AI Glossary
Browse our AI glossary for clear definitions of artificial intelligence, machine learning, and large language model terms, complete with use cases and examples to understand each concept in practice.
What Is Speech to Text?
Speech to text is a technology that converts spoken audio into written words. Say something out loud, and it turns it into typed text automatically. Record a meeting, upload the audio, and the same technology can produce a written transcript in minutes.
What is speech to text in more technical terms? It is often called automatic speech recognition (ASR), meaning the system "recognizes" words from spoken audio and outputs them as text.
Today, speech to text technology is widely used in voice assistants, voice recognition systems, transcription tools, accessibility software, and mobile dictation features. By combining machine learning (ML) and natural language processing (NLP), these systems can recognize speech patterns and produce accurate text output.
How Does Speech to Text Work?
Speech recognition systems convert spoken language into text through a series of processing steps. Most speech recognition systems follow a similar process: capturing audio, breaking speech into units (called phonemes, the basic sound units of language), pattern recognition using machine learning models, language processing using natural language processing to predict the most likely sentence structure, and generating the text that appears on the user's screen.

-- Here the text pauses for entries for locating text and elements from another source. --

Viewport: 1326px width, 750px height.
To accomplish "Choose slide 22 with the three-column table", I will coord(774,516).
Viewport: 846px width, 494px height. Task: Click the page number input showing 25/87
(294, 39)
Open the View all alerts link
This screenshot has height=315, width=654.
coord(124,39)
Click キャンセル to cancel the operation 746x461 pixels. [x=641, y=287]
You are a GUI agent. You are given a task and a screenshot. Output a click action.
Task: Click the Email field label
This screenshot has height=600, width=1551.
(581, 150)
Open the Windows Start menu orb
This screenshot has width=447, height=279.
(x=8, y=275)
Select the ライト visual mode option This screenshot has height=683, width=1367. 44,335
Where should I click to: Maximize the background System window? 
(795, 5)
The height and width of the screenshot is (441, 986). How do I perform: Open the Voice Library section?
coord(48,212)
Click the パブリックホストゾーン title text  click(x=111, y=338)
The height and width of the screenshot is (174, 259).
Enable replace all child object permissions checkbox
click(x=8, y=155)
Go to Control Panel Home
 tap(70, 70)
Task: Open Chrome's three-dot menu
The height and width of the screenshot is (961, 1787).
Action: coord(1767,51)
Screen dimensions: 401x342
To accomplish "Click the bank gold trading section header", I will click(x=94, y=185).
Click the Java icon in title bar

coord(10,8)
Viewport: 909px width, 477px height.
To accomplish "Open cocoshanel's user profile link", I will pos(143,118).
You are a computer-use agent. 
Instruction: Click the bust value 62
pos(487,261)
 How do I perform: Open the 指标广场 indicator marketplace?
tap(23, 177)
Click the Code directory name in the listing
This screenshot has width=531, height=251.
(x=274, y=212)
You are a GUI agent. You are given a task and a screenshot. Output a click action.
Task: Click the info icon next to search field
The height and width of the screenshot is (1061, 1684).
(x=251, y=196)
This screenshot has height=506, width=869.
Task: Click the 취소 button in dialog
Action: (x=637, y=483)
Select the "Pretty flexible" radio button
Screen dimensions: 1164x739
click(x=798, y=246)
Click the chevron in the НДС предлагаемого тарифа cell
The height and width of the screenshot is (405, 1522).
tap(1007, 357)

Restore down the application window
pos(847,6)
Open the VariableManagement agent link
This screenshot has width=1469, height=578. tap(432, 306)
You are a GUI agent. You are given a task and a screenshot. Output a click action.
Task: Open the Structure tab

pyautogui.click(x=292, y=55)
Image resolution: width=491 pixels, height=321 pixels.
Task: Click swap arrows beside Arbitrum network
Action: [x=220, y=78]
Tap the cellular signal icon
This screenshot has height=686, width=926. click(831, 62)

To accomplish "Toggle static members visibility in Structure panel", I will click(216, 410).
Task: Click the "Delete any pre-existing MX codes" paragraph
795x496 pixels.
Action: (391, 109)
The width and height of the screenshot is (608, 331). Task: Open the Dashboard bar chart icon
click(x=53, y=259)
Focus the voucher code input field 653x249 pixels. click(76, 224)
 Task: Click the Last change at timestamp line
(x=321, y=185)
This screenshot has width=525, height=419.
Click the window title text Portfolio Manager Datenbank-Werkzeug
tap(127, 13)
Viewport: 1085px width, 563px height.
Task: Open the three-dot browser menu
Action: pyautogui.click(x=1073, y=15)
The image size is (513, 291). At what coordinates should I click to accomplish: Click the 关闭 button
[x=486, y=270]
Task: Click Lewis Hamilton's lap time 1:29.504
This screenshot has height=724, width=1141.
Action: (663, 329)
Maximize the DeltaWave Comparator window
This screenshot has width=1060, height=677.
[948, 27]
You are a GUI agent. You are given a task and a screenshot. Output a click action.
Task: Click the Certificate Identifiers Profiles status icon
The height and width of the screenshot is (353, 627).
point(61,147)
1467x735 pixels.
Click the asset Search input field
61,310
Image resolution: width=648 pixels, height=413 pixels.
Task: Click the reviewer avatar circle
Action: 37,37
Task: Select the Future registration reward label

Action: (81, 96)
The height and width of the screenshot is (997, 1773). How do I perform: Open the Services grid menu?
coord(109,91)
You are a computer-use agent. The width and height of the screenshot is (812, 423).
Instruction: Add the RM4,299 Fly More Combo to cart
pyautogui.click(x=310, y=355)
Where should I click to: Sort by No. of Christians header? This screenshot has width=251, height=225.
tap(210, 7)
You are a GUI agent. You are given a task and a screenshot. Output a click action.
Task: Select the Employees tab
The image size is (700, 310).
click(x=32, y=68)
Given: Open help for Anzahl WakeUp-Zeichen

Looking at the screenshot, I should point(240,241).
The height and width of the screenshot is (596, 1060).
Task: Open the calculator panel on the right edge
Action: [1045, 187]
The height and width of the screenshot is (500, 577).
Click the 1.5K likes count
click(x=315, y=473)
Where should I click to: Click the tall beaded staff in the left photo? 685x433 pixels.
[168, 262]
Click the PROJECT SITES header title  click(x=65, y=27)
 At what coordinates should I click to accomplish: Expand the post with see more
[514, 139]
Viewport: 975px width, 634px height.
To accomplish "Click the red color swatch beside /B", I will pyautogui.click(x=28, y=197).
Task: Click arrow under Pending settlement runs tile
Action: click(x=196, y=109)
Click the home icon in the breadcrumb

Applications of Speech to Text
Speech recognition technology is widely used in voice assistants, transcription and documentation, accessibility tools, customer support and call centers, and voice content creation. For example, creators may convert spoken recordings into text before editing scripts and generating voiceovers using platforms like Murf. These workflows often combine speech recognition with text to speech (TTS) and voice synthesis technologies.
Speech to Text vs Text to Speech
Speech technologies can work in two directions. Some systems convert spoken language into text (speech to text), while others convert written text into speech (text to speech). Speech to text takes spoken words as input and produces written text for transcription and voice commands. Text to speech takes written text as input and produces spoken audio for audiobooks, voiceovers, and accessibility tools.
Accuracy and Limitations of Speech to Text
Speech to text technology is powerful, but it is not perfect. Accuracy varies by speaker, AI transcription can hallucinate (generating text that was never actually spoken), and privacy is also a consideration since many speech to text tools send audio to a cloud server for processing.
Future Outlook and Challenges
Speech recognition systems continue to improve as AI models become more advanced. Challenges remain around accent and language variation, background noise, and context understanding. Despite these challenges, speech to text technology is becoming more accurate and widely adopted. As AI models evolve, speech recognition will play an increasingly important role in voice interfaces, accessibility tools, and real-time communication systems.